Content starts

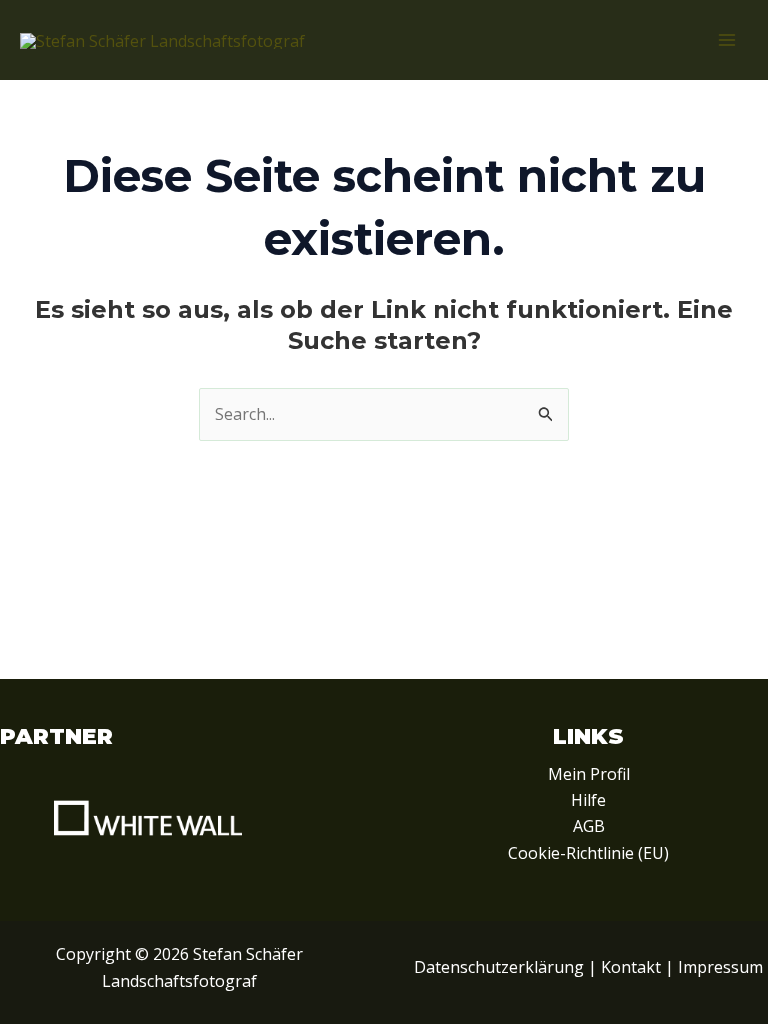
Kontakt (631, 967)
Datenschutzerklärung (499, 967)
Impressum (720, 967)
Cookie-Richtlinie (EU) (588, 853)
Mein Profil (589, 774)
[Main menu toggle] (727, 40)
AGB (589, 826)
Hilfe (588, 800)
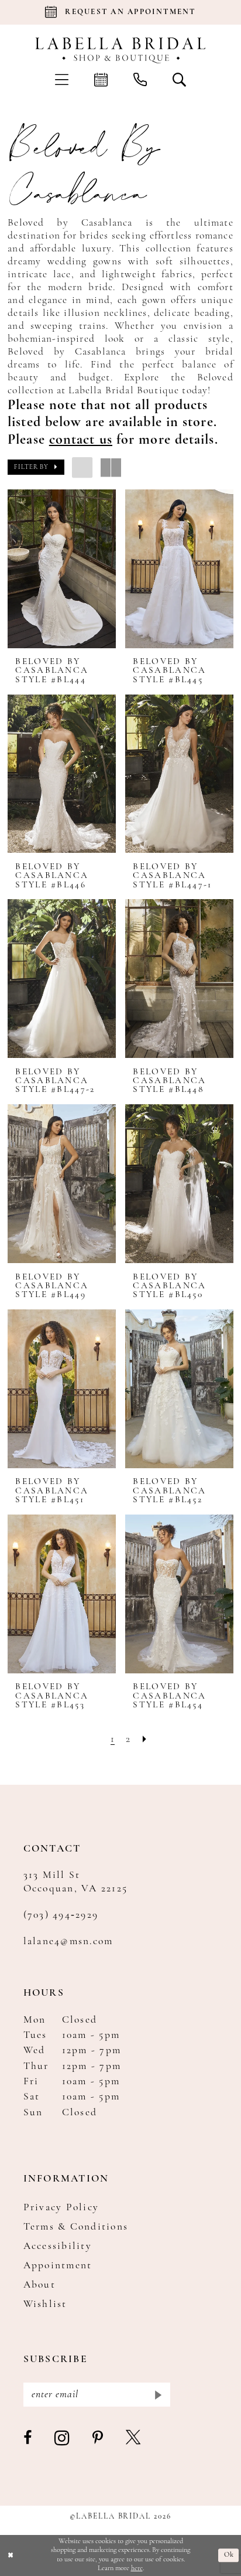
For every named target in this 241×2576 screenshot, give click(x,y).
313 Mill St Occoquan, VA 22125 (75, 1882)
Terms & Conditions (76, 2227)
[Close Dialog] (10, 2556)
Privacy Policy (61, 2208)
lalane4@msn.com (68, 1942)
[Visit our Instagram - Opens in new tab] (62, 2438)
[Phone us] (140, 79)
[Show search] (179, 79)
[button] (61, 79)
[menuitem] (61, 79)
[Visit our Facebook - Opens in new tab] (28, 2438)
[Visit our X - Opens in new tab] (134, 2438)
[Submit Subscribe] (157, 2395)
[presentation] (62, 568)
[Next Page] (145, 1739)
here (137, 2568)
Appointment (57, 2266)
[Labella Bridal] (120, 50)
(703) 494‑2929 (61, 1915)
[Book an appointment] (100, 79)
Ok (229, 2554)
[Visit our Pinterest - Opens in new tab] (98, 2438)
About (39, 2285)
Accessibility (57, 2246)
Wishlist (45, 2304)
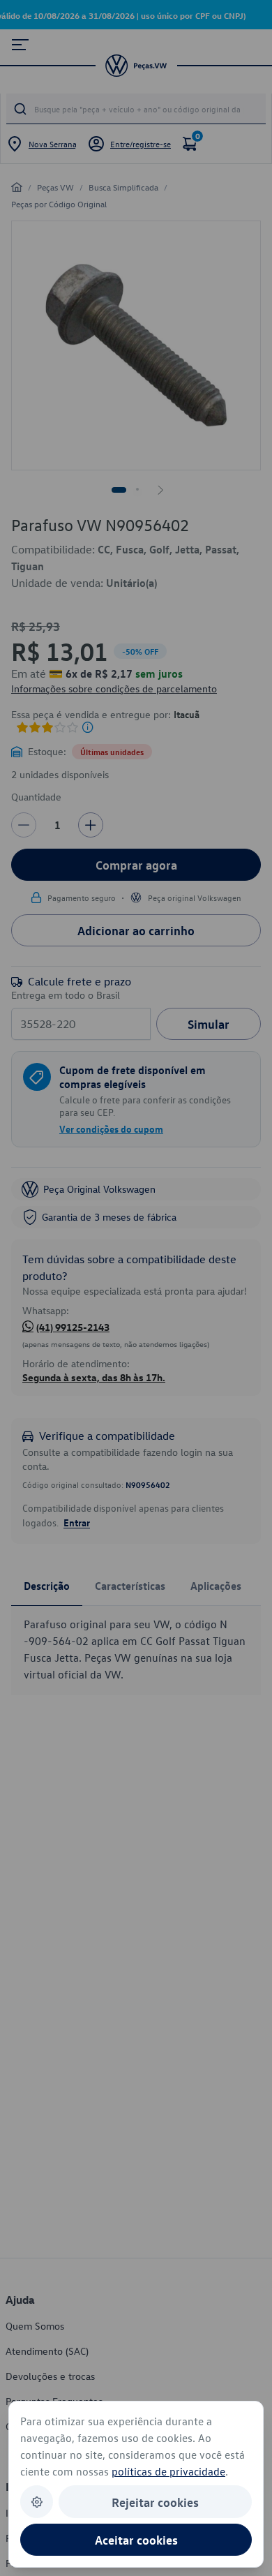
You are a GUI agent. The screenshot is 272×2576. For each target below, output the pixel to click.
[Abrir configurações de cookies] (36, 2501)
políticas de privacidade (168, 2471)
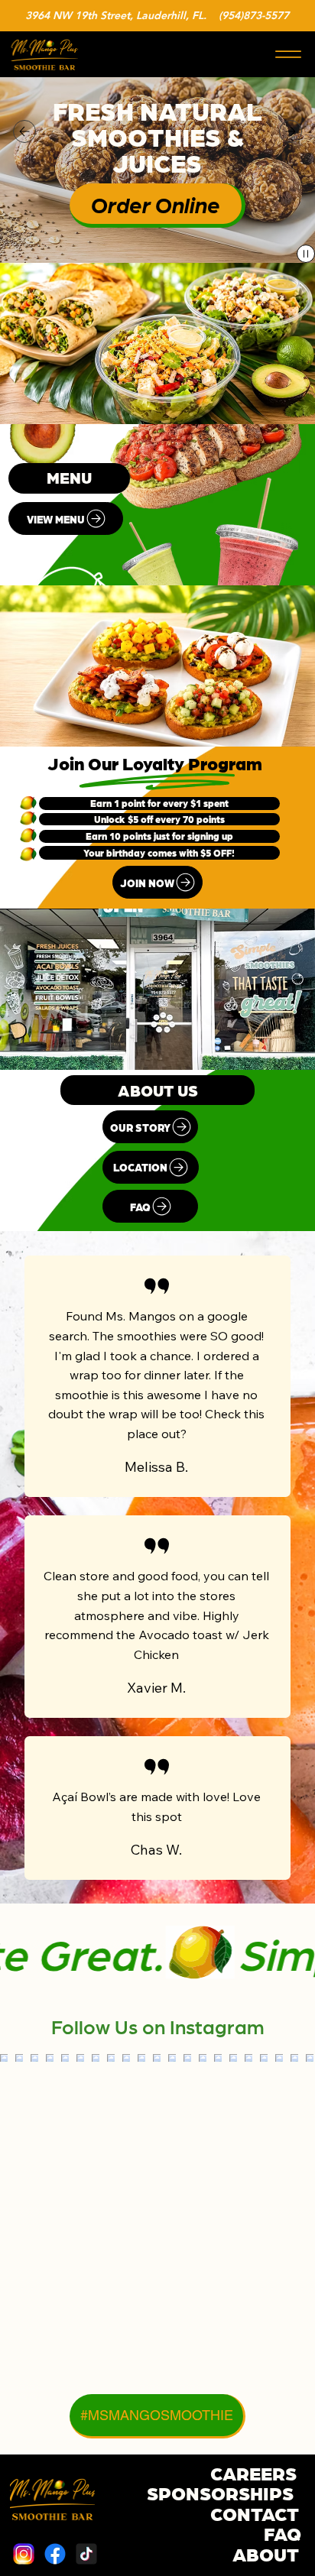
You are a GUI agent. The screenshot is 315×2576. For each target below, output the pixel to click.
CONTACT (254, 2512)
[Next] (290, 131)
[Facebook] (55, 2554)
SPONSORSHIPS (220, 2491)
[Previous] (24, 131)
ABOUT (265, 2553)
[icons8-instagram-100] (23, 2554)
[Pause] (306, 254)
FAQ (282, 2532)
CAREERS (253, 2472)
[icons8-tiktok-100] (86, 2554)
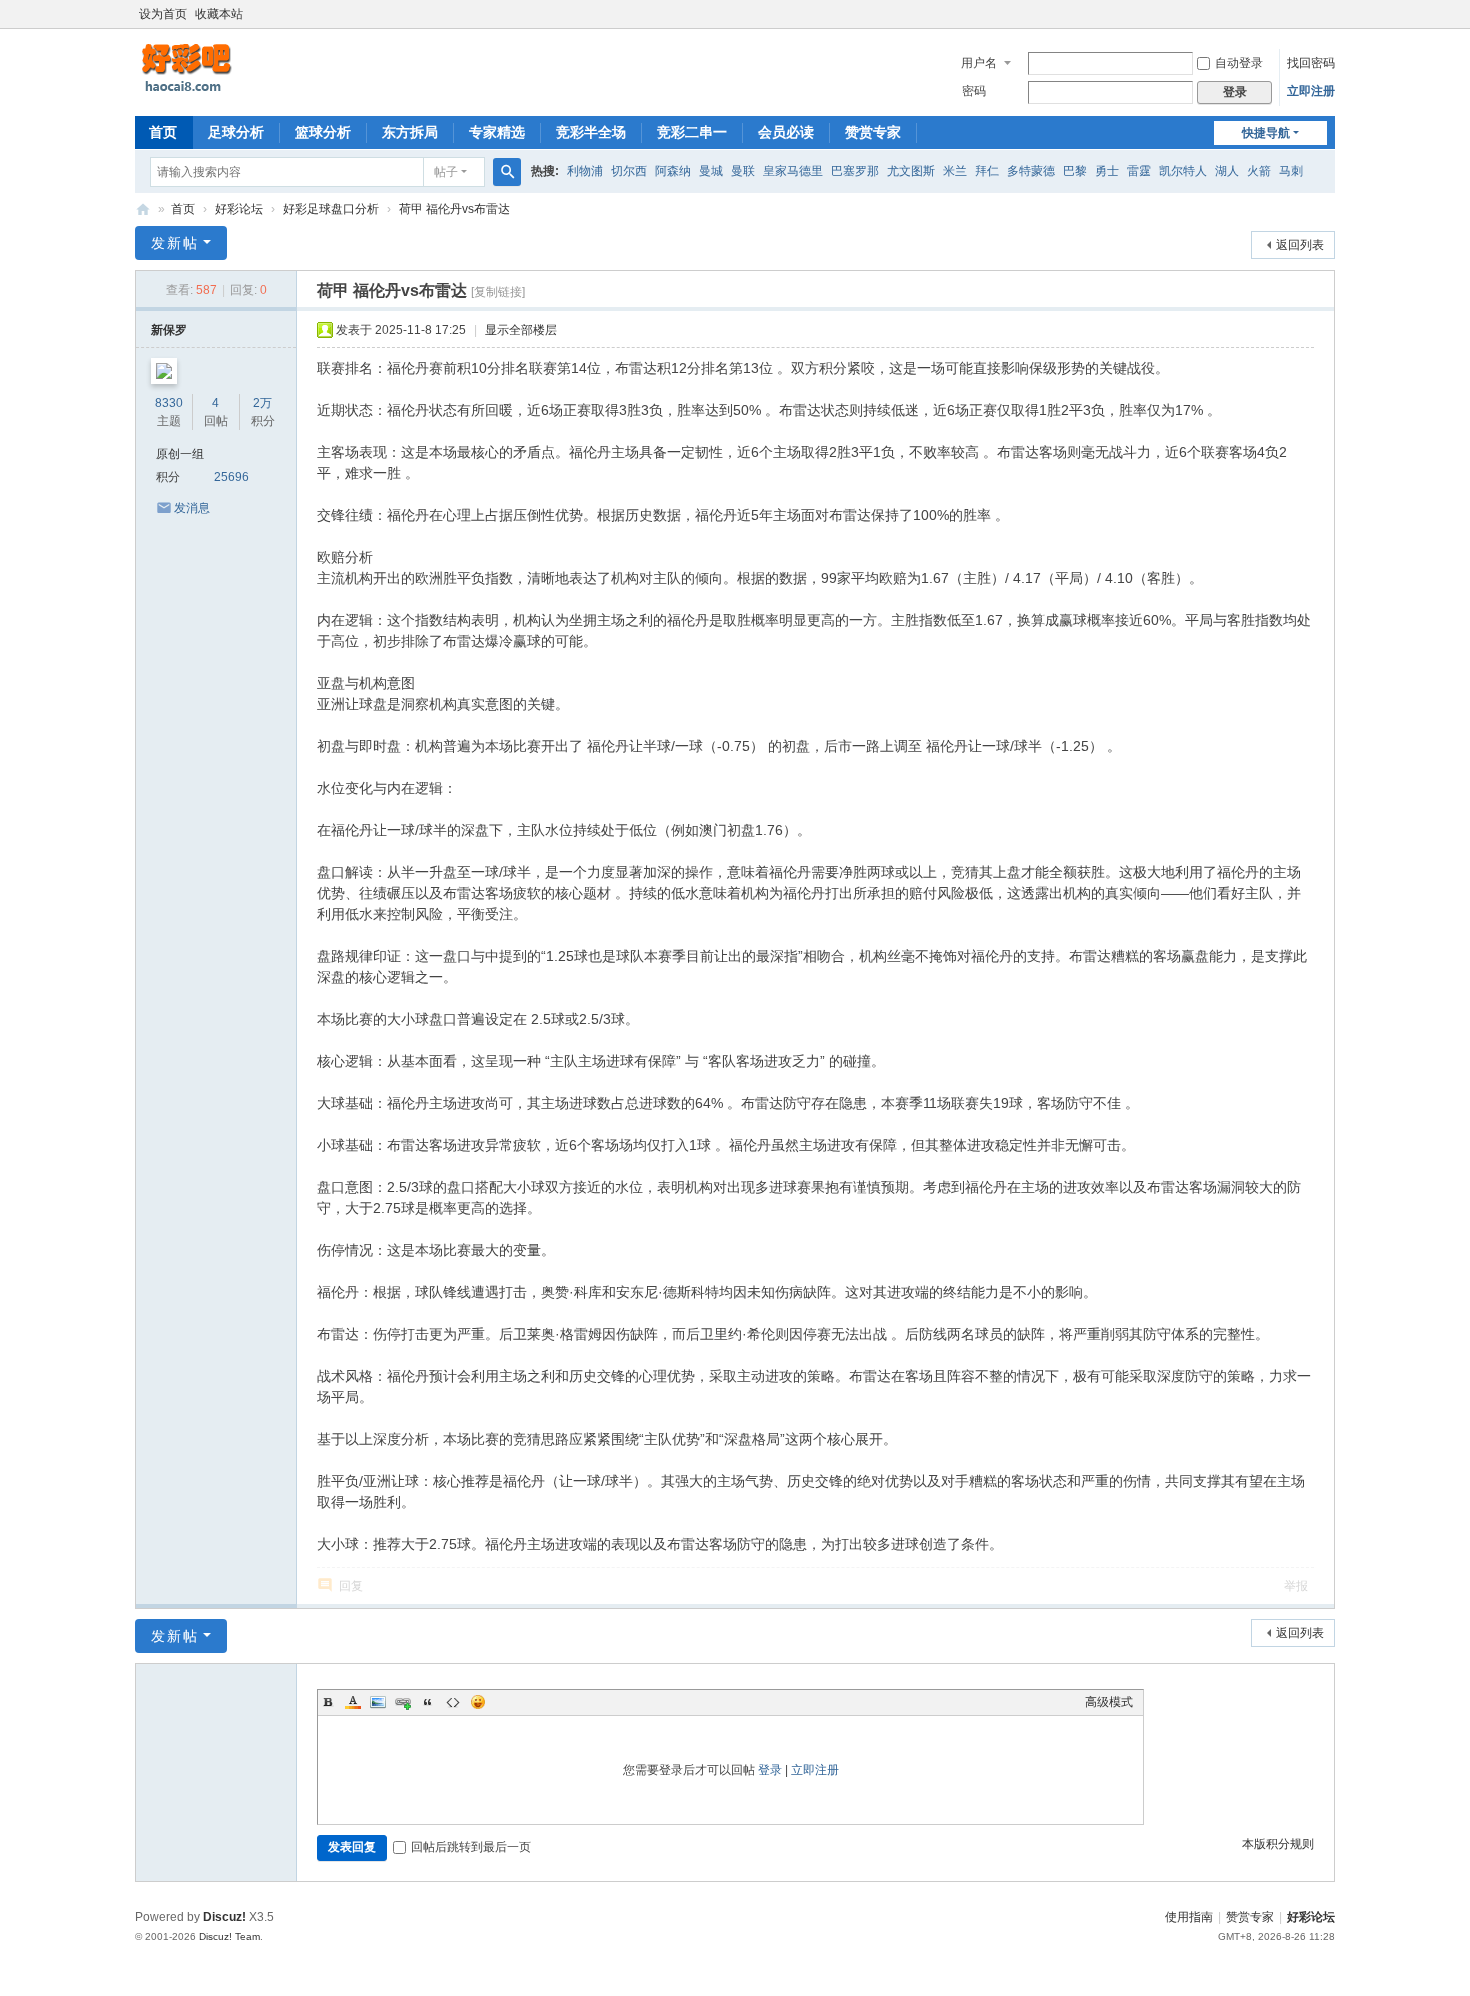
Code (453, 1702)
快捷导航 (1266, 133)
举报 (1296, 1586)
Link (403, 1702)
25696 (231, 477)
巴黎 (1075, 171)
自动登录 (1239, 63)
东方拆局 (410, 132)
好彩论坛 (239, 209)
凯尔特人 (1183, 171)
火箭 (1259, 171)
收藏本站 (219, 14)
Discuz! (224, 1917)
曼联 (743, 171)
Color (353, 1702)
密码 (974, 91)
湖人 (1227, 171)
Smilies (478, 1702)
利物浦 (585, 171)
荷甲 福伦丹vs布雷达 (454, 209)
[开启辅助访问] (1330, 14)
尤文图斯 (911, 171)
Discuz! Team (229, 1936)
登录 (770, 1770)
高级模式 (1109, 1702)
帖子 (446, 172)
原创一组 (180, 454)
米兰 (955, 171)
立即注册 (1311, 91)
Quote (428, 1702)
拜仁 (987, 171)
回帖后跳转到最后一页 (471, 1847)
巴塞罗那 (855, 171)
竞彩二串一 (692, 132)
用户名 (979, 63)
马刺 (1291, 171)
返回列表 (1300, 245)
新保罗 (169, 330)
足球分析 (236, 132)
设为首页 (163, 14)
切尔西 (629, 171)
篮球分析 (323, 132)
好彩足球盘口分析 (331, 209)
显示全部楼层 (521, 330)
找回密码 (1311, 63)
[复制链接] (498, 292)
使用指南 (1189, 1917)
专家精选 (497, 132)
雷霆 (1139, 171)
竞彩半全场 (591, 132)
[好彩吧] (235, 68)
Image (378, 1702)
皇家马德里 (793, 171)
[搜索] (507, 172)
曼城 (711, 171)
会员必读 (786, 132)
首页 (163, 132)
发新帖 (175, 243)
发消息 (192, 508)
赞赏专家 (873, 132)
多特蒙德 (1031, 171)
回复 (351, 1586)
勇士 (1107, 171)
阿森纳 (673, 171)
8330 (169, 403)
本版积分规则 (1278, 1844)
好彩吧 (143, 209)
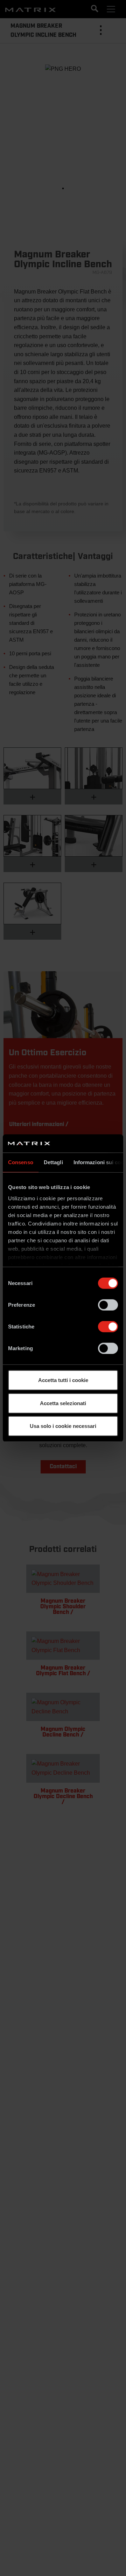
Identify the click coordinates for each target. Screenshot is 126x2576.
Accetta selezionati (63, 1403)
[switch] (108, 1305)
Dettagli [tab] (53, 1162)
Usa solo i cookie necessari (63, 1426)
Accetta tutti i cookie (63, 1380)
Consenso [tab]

Content ends

■ What is being asked ■
Show the lines of the listing above with "each".

■ Output of the task ■
You are a GUI agent. The screenshot is 272×2576. For each target below, output the pixel to click.
You are a GUI agent. The screenshot is 315×2576. For each target below, output the pixel to click.
Identify the click coordinates for each target. Screenshot is 126x2576.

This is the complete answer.